- Patti Brill, from a 1940 newspaper
- Born: Patricia Eloise Brilhante March 8, 1923 San Francisco, California
- Died: January 18, 1963 North Hollywood, California
- Occupations: Actress; dancer; singer;

= Patti Brill =

American actress

Patti Brill (March 8, 1923 – January 18, 1963), born Patricia Eloise Brilhante, was an American actress, singer, and dancer.

==Early life and education==
Brill was born in San Francisco, the daughter of Manuel Perry Brilhante and Warrena Joan Owen Her father was from Hawaii.
==Career==
Brill was a child model, toured in a stage show called "Meet the People" as a teen, and became a Hollywood starlet during World War II. She went overseas with the USO to entertain American troops. "Her elfin face and figure, her wide eyes and spirited wit, set her apart from the general run of glamour gals," reported a 1943 profile. In 1951 she headlined in a national tour of It's a Great Day, a variety show that included wheelchair users doing physical stunts and dance acts.

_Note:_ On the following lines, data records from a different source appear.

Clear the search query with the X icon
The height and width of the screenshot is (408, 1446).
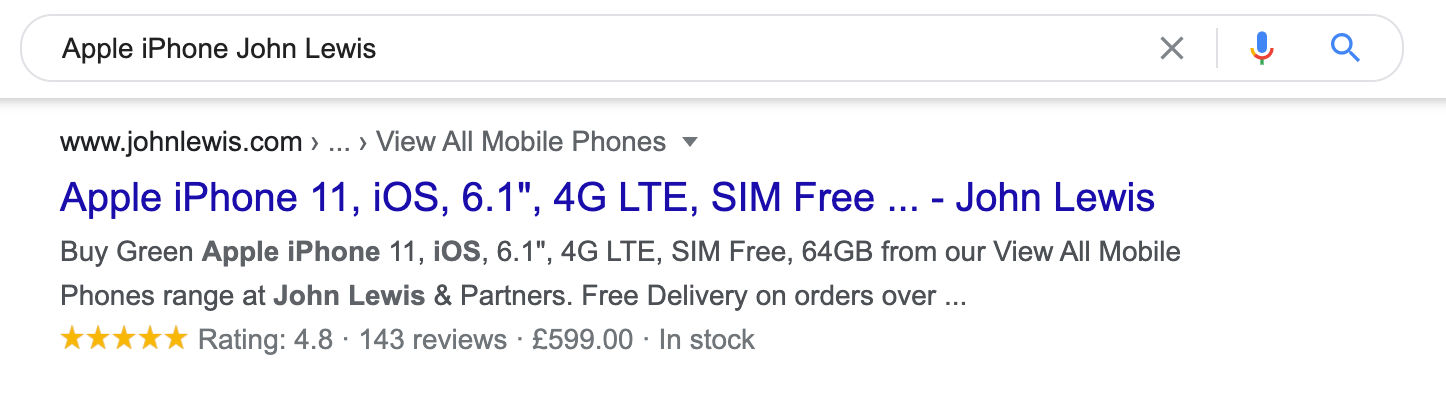1171,48
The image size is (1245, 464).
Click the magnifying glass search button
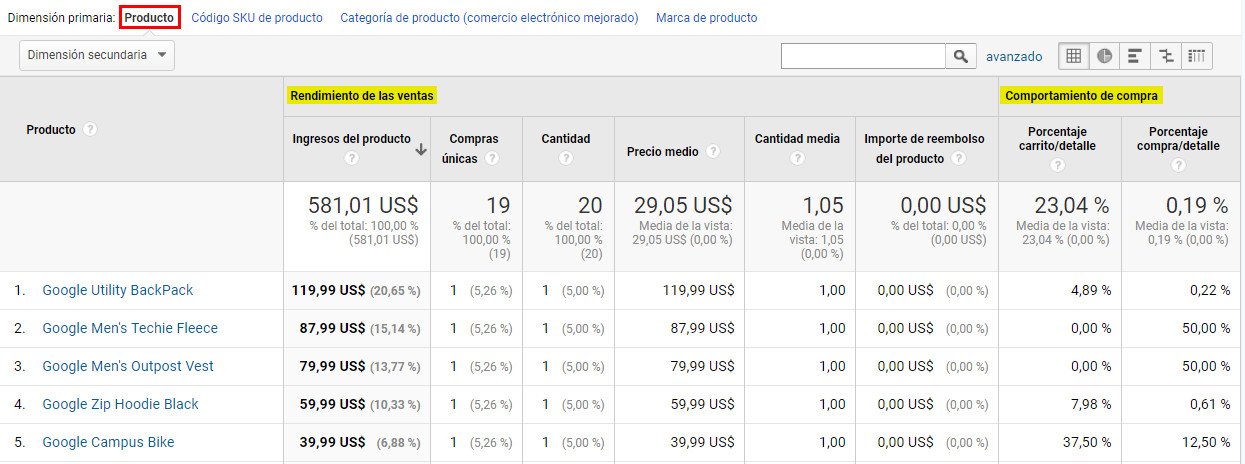pyautogui.click(x=960, y=57)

Brill appeared in films including The Adventures of a Rookie (1943), The Seventh Victim (1943), The Falcon and the Co-eds (1943), Girl Rush (1944), Nevada (1944), Music in Manhattan (1944), He Forgot to Remember (1944), The Falcon Out West (1944), The Enchanted Cottage (1945), Sing Your Way Home (1945), Live Wires (1946), Hard Boiled Mahoney (1947), and Kilroy Was Here (1947). She appeared on television in episodes of Let There Be Stars (1949) and The Donna Reed Show (1960).

==Personal life==
Brill married four times. Her first husband was dancer William Harold "Red" Knight; they married in 1943 and later divorced. Her second husband was Hugo Edward Fredlund, a disabled veteran of World War II; they married in 1950 and divorced in 1955. Her third husband was drummer Max Egbert Albright; they married in 1955 and he died from a heart attack in 1959. Her last husband was Perry Rigsby Osborne; they married in 1961. She died from a drug overdose (classed as suicide) in 1963, at the age of 39, in North Hollywood.